Anxiolytic agents and ethnic variations: Benzodiazepines

Benzodiazepines comprise the most frequently prescribed subclass of antianxiety agents. These agents, first introduced in the early 1960s, quickly replaced the use of barbiturates as the pharmacological approach to anxiety. The popularity of these agents can be attributed to their generally quick onset of action and wider safety margin in overdose compared to the barbiturates. However, the potential of these agents to elicit physical dependence also quickly became apparent. In addition to the frequent use of these agents as anxiolytics, benzodiazepines are also commonly used for muscle tension, insomnia, status epilepticus (diazepam), myoclonic epilepsy (clonazepam), preoperative anesthesia, and alcohol withdrawal. Importantly, Ativan (lorazepam) is often used in the emergency room and inpatient setting to manage acute agitation in patients. Controlled studies involving Asians and Caucasians demonstrated significant pharmacokinetic differences involving use of the benzodiazepines (Ghoneim et al. 1981; Kumana et al. 1987). The volume of distribution of diazepam in these studies was found to be lower, and both serum diazepam and desmethyldiazepam levels were higher in Asian than in white physically and psychiatrically healthy volunteers. These differences became statistically insignificant, however, after controlling for ethnic differences in skinfold thickness and the ratio of actual to ideal body weight, suggesting that ethnic differences may be secondary to differences in the percentage of body fat.

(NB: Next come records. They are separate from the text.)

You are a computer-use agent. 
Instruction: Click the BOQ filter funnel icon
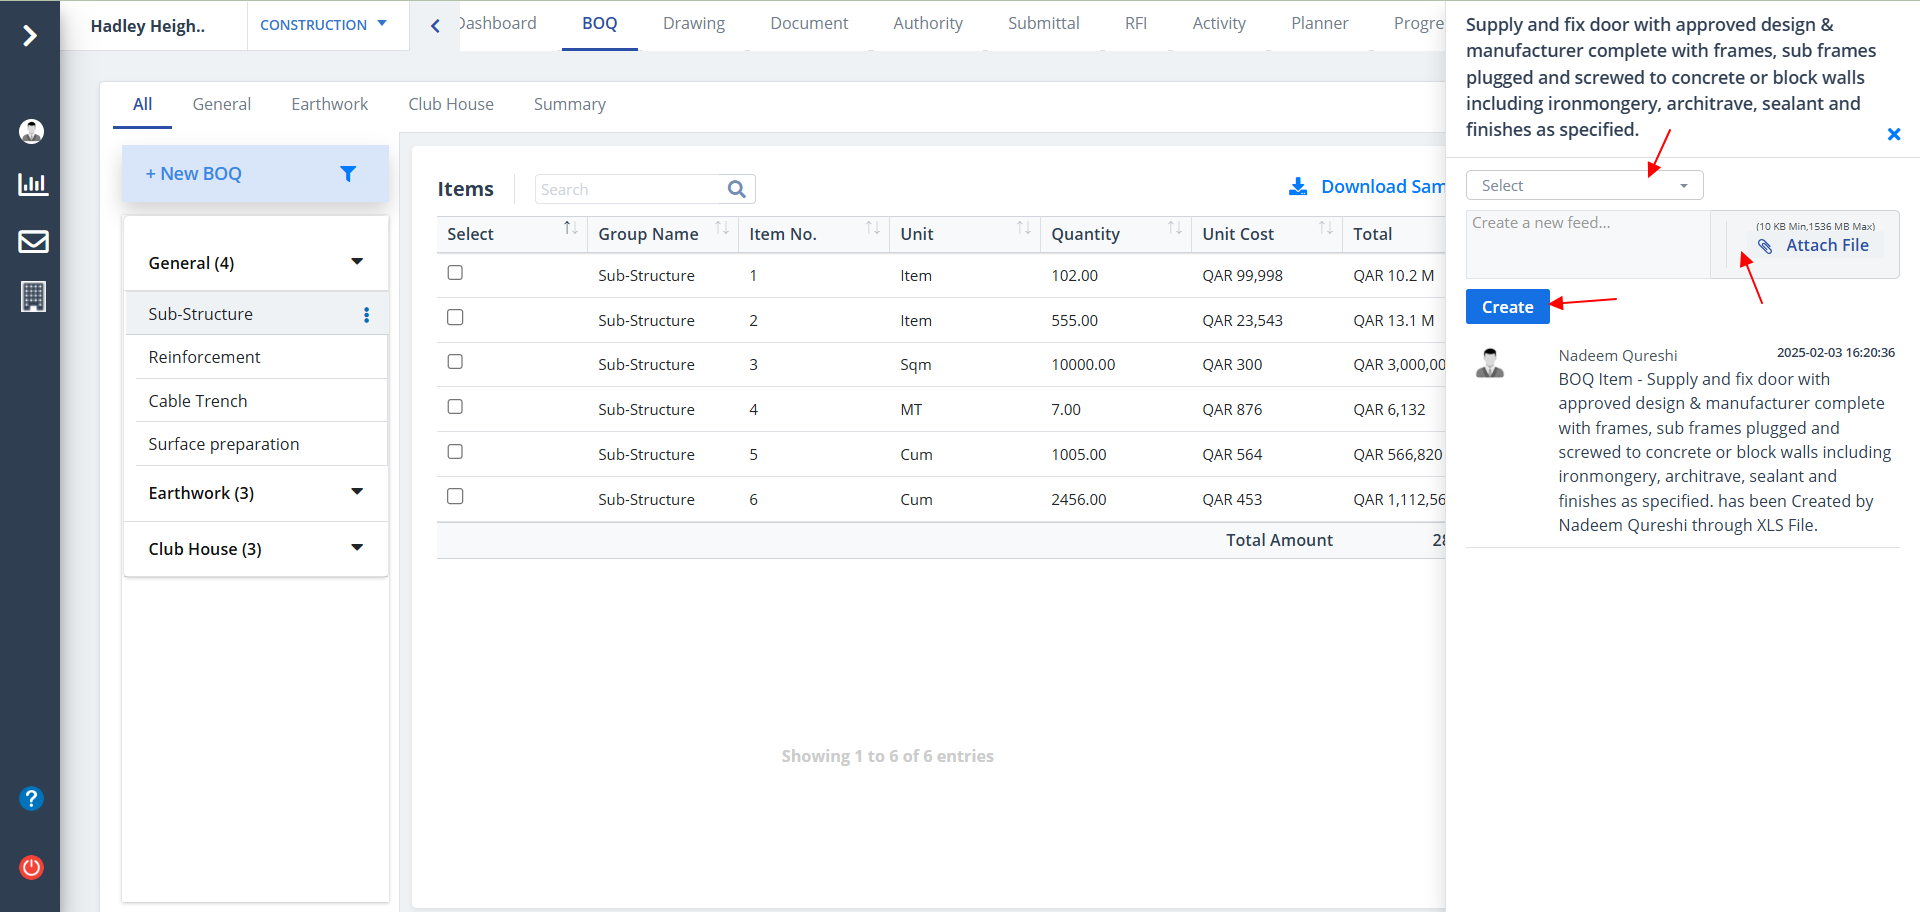point(348,174)
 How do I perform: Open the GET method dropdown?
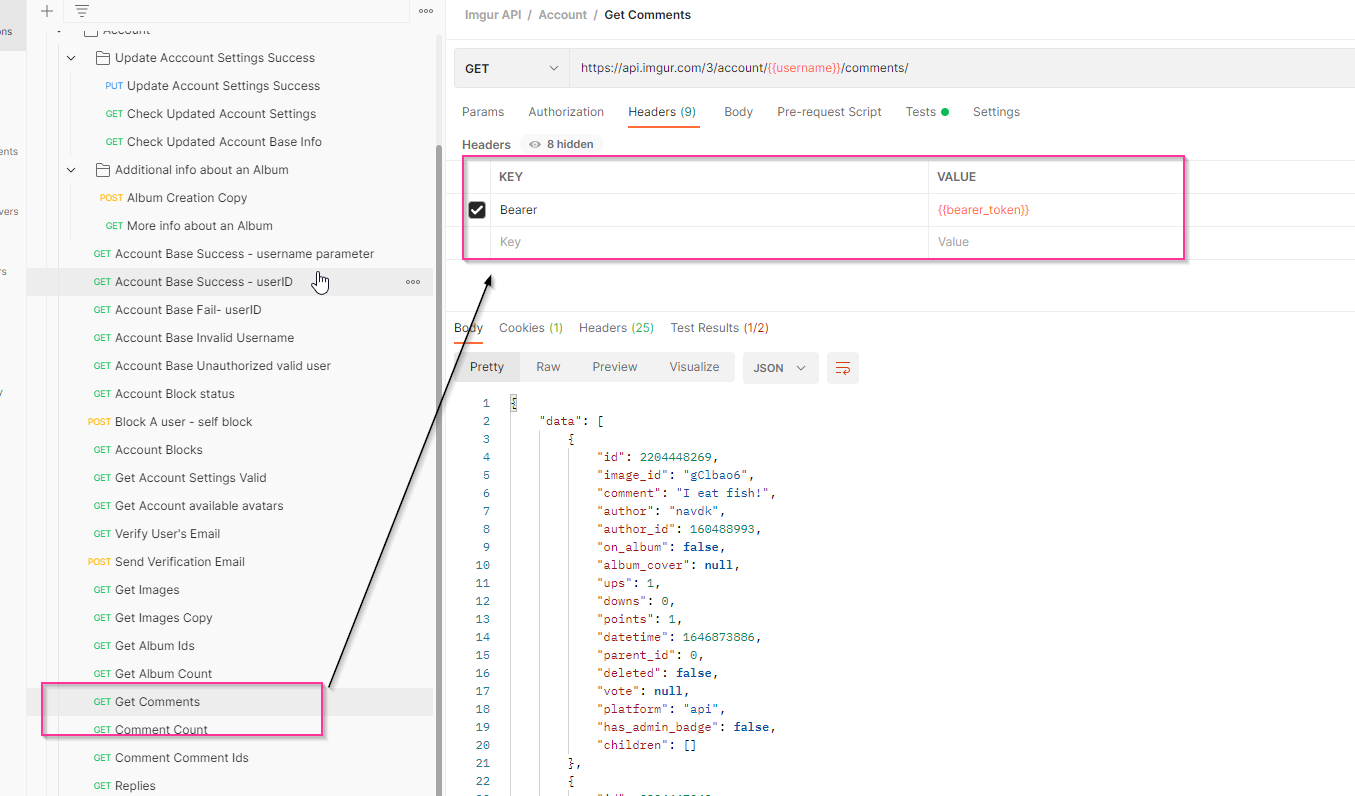(511, 68)
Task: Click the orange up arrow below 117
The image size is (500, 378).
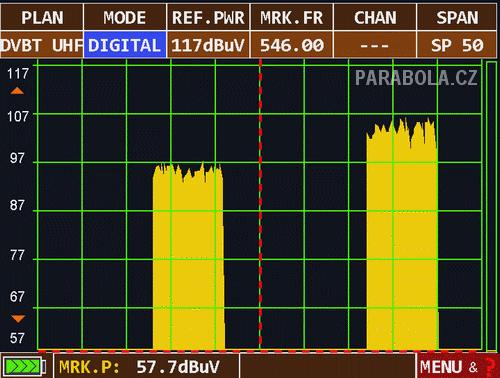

Lin et al. (1988) studied plasma alprazolam concentrations in 14 American-born Asian, 14 foreign-born Asian, and 14 Caucasian healthy male volunteers. Both Asian groups had greater AUCs and peak plasma concentrations and lower total plasma clearance than did the Caucasian group, after both oral and intravenous administration of alprazolam. Pharmacodynamically, the onlysignificant difference was that foreign-born Asians experienced more sedation compared with both Caucasian and American-born Asian subjects. In a more recent study, Ajir et al. (1997) also reported that Asians had higher maximum serum concentrations, larger AUCs, and lower clearance of both adinazolam and its major active metabolite than did their Caucasian and African American counterparts. Together, the findings support the concept that Asian patients require smaller doses of adinazolam than do Caucasian patients to achieve similar levels of the parent drug and its metabolite.

Similar to Asians, African Americans have been found to have slower clearance of the benzodiazepines. Furthermore, many studies have reported that African Americans have greater cognitive effects and more anxiety reduction from the benzodiazepines when compared to Caucasians on the same dose of medications. In a study by Ajir et al. (1997), African Americans were found to have increased clearance of adinazolam. However, the AUC of its metabolite N-desmethyladinazolam was found to be higher in African Americans and may be responsible for the larger drug effects on African Americans in terms of adverse effects such as slower psychomotor performance, despite the higher metabolic capacity for adinazolam in this ethnic group.

In terms of the ethnic response to benzodiazepines in Hispanics, studies have implicated the important role of dietary effect. When Mexican subjects were fed a corn-rich diet, the metabolism of nifedipine by 3A4 appears to be reduced (Palma-Aguirre et al. 1994). Many studies suggest that the flavonoid quercetin is effective at inhibiting the intestinal agglomeration of CYP3A4. Corn is rich in quercetin and is a dietary staple for Hispanics. Importantly, many benzodiazepines such as alprazolam, midazolam, and triazolam are all metabolized by CYP3A4, and their use in Hispanics should be downwardly adjusted with caution to take into account the dietary effect on CYP3A4 activity. Similar considerations may apply for citrus-loving Hispanics, since flavonoid naringin found in grapefruit juice is a powerful inhibitor of CYP3A4.